Uma das propaladas putativas razões para termos chegado a esta crise é a nossa produtividade muito baixa, que confere uma desvantagem competitiva à nossa economia inserida nos vários mercados globais. Parece óbvio que tudo está por melhorar nesta matéria - é a dita e redita história:

- Não, frau Merkel, o Zé trabalha bem mais do que vós!
- Und? A questão é que arbeitam pior.

E mesmo se olharmos apenas para algo tão redutor como a proxy variable para a produtividade do trabalho, produto/homem-hora, e mesmo se esquecermos milhares de outros factores que contribuem, no nosso caso, para o seu desvalor... não é preciso puxar muito pela cabeça para se lembrar de uns quantos exemplos de conhecidos seus peritos em gerar “homem-horas” perdidas, não é assim?

Isto é, a nossa ética de trabalho, parte integrante da nossa cultura, apresenta-se, ainda que discutivelmente, como uma de muitas causas para este défice de produtividade, o que, importa sublinhar, é sustentado por ser um “problema” comum às culturas ditas mediterrânicas, mais semelhantes à nossa - curiosamente ou talvez não, salvo o caso da Irlanda, as que se vêem mais “aflitas” neste período. Ainda mais curioso é que os próprios dados para o referido e redutor produto/homem-hora são relativamente sugestivos: Grécia, Portugal, Itália e Espanha apresentam todos valores abaixo da média da zona euro e excepto no caso hermano, também da OCDE, cujo valor se situa acima de países como o Reino Unido e a Finlândia.

**LISTA DE TAREFAS:**
a – Enumere todos os países mencionados no excerto sobre produtividade, pela ordem em que surgem.
b – Copie sem alterações o trecho do excerto sobre produtividade que se inicia nas palavras "- Não, frau" e vai até "não é assim?".
As linhas que vêm a seguir não fazem falta.

**LINHAS DE DADOS:**
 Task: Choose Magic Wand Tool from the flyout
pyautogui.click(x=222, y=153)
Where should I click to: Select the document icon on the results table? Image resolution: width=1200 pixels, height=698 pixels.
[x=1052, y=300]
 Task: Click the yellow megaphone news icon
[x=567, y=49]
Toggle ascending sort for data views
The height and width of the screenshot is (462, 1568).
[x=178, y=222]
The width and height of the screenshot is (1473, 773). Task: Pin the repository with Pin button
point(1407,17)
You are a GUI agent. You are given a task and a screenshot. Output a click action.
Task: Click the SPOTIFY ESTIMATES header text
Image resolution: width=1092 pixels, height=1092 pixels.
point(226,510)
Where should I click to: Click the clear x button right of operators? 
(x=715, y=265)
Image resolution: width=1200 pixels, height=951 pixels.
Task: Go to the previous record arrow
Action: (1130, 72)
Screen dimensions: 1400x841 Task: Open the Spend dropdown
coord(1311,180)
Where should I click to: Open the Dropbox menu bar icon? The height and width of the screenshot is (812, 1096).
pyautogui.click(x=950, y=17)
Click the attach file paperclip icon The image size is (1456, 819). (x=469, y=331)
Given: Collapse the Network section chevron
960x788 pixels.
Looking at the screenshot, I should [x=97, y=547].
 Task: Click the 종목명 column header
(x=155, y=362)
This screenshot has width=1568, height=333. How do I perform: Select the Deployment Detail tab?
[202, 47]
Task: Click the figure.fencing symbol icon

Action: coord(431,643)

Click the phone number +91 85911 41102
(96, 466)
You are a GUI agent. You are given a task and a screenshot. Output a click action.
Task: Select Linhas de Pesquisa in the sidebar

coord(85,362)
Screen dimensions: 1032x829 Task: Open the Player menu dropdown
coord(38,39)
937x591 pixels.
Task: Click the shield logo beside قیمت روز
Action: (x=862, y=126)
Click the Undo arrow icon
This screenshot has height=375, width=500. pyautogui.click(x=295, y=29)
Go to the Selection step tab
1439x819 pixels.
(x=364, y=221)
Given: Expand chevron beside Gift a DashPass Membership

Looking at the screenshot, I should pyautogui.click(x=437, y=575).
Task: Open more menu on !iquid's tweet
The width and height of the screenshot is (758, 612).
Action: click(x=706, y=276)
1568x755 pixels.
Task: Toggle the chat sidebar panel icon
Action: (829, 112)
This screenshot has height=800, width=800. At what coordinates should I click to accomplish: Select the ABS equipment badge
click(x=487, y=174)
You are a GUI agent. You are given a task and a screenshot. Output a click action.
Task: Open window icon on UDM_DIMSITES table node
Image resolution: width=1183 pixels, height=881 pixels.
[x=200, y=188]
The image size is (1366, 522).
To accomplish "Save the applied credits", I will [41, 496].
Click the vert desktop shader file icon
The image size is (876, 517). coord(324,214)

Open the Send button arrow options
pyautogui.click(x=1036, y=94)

**RESPOSTAS DO EXERCÍCIO:**
a – Irlanda, Grécia, Portugal, Itália, Espanha, Reino Unido, Finlândia

b –
- Não, frau Merkel, o Zé trabalha bem mais do que vós!
- Und? A questão é que arbeitam pior.

E mesmo se olharmos apenas para algo tão redutor como a proxy variable para a produtividade do trabalho, produto/homem-hora, e mesmo se esquecermos milhares de outros factores que contribuem, no nosso caso, para o seu desvalor... não é preciso puxar muito pela cabeça para se lembrar de uns quantos exemplos de conhecidos seus peritos em gerar “homem-horas” perdidas, não é assim?